[DATA SECTION — start]

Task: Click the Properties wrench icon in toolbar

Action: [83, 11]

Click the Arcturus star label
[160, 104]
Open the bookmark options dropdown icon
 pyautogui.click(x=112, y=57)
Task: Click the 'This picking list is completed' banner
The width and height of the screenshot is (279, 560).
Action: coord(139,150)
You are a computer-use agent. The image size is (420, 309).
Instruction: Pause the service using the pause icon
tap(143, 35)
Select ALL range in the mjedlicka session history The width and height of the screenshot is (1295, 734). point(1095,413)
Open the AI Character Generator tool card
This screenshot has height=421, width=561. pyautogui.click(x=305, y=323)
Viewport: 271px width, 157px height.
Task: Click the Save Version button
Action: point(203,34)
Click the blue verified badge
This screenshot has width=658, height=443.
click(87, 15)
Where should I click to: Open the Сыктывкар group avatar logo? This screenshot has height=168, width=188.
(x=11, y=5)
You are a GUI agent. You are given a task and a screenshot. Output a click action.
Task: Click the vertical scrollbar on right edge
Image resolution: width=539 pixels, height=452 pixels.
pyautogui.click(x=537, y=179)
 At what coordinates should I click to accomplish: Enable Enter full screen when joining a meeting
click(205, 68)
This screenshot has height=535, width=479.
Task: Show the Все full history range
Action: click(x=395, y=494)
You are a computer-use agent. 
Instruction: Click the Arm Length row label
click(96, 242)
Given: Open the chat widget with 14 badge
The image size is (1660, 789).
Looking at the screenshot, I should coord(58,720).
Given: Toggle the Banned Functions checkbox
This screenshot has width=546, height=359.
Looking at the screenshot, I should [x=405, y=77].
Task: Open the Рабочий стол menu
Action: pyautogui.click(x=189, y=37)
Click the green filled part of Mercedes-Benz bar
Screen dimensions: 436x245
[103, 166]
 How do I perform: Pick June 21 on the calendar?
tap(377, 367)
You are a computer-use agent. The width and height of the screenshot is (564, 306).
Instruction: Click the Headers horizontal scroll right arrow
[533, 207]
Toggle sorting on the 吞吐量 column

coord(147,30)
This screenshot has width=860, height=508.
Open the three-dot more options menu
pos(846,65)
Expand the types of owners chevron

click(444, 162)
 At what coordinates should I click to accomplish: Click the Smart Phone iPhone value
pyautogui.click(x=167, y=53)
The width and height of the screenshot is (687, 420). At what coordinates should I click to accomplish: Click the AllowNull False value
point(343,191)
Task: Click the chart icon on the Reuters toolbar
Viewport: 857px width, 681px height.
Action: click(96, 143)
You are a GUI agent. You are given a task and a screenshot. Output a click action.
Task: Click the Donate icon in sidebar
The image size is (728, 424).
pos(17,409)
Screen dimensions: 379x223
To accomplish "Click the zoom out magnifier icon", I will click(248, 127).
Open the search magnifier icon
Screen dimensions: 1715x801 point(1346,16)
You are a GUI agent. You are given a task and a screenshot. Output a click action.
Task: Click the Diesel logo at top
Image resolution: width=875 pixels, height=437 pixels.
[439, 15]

[DATA SECTION — finish]

WHAT THE TASK REQUIRES:
A word-for-word copy of the material above is required.

SOLUTION FOR THIS PROBLEM:
Task: Click the Properties wrench icon in toolbar

Action: [83, 11]

Click the Arcturus star label
[160, 104]
Open the bookmark options dropdown icon
 pyautogui.click(x=112, y=57)
Task: Click the 'This picking list is completed' banner
The width and height of the screenshot is (279, 560).
Action: coord(139,150)
You are a computer-use agent. The image size is (420, 309).
Instruction: Pause the service using the pause icon
tap(143, 35)
Select ALL range in the mjedlicka session history The width and height of the screenshot is (1295, 734). point(1095,413)
Open the AI Character Generator tool card
This screenshot has height=421, width=561. pyautogui.click(x=305, y=323)
Viewport: 271px width, 157px height.
Task: Click the Save Version button
Action: point(203,34)
Click the blue verified badge
This screenshot has width=658, height=443.
click(87, 15)
Where should I click to: Open the Сыктывкар group avatar logo? This screenshot has height=168, width=188.
(x=11, y=5)
You are a GUI agent. You are given a task and a screenshot. Output a click action.
Task: Click the vertical scrollbar on right edge
Image resolution: width=539 pixels, height=452 pixels.
pyautogui.click(x=537, y=179)
 At what coordinates should I click to accomplish: Enable Enter full screen when joining a meeting
click(205, 68)
This screenshot has height=535, width=479.
Task: Show the Все full history range
Action: click(x=395, y=494)
You are a computer-use agent. 
Instruction: Click the Arm Length row label
click(96, 242)
Given: Open the chat widget with 14 badge
The image size is (1660, 789).
Looking at the screenshot, I should coord(58,720).
Given: Toggle the Banned Functions checkbox
This screenshot has width=546, height=359.
Looking at the screenshot, I should [x=405, y=77].
Task: Open the Рабочий стол menu
Action: pyautogui.click(x=189, y=37)
Click the green filled part of Mercedes-Benz bar
Screen dimensions: 436x245
[103, 166]
 How do I perform: Pick June 21 on the calendar?
tap(377, 367)
You are a computer-use agent. The width and height of the screenshot is (564, 306).
Instruction: Click the Headers horizontal scroll right arrow
[533, 207]
Toggle sorting on the 吞吐量 column

coord(147,30)
This screenshot has width=860, height=508.
Open the three-dot more options menu
pos(846,65)
Expand the types of owners chevron

click(444, 162)
 At what coordinates should I click to accomplish: Click the Smart Phone iPhone value
pyautogui.click(x=167, y=53)
The width and height of the screenshot is (687, 420). At what coordinates should I click to accomplish: Click the AllowNull False value
point(343,191)
Task: Click the chart icon on the Reuters toolbar
Viewport: 857px width, 681px height.
Action: click(96, 143)
You are a GUI agent. You are given a task and a screenshot. Output a click action.
Task: Click the Donate icon in sidebar
The image size is (728, 424).
pos(17,409)
Screen dimensions: 379x223
To accomplish "Click the zoom out magnifier icon", I will click(248, 127).
Open the search magnifier icon
Screen dimensions: 1715x801 point(1346,16)
You are a GUI agent. You are given a task and a screenshot. Output a click action.
Task: Click the Diesel logo at top
Image resolution: width=875 pixels, height=437 pixels.
[439, 15]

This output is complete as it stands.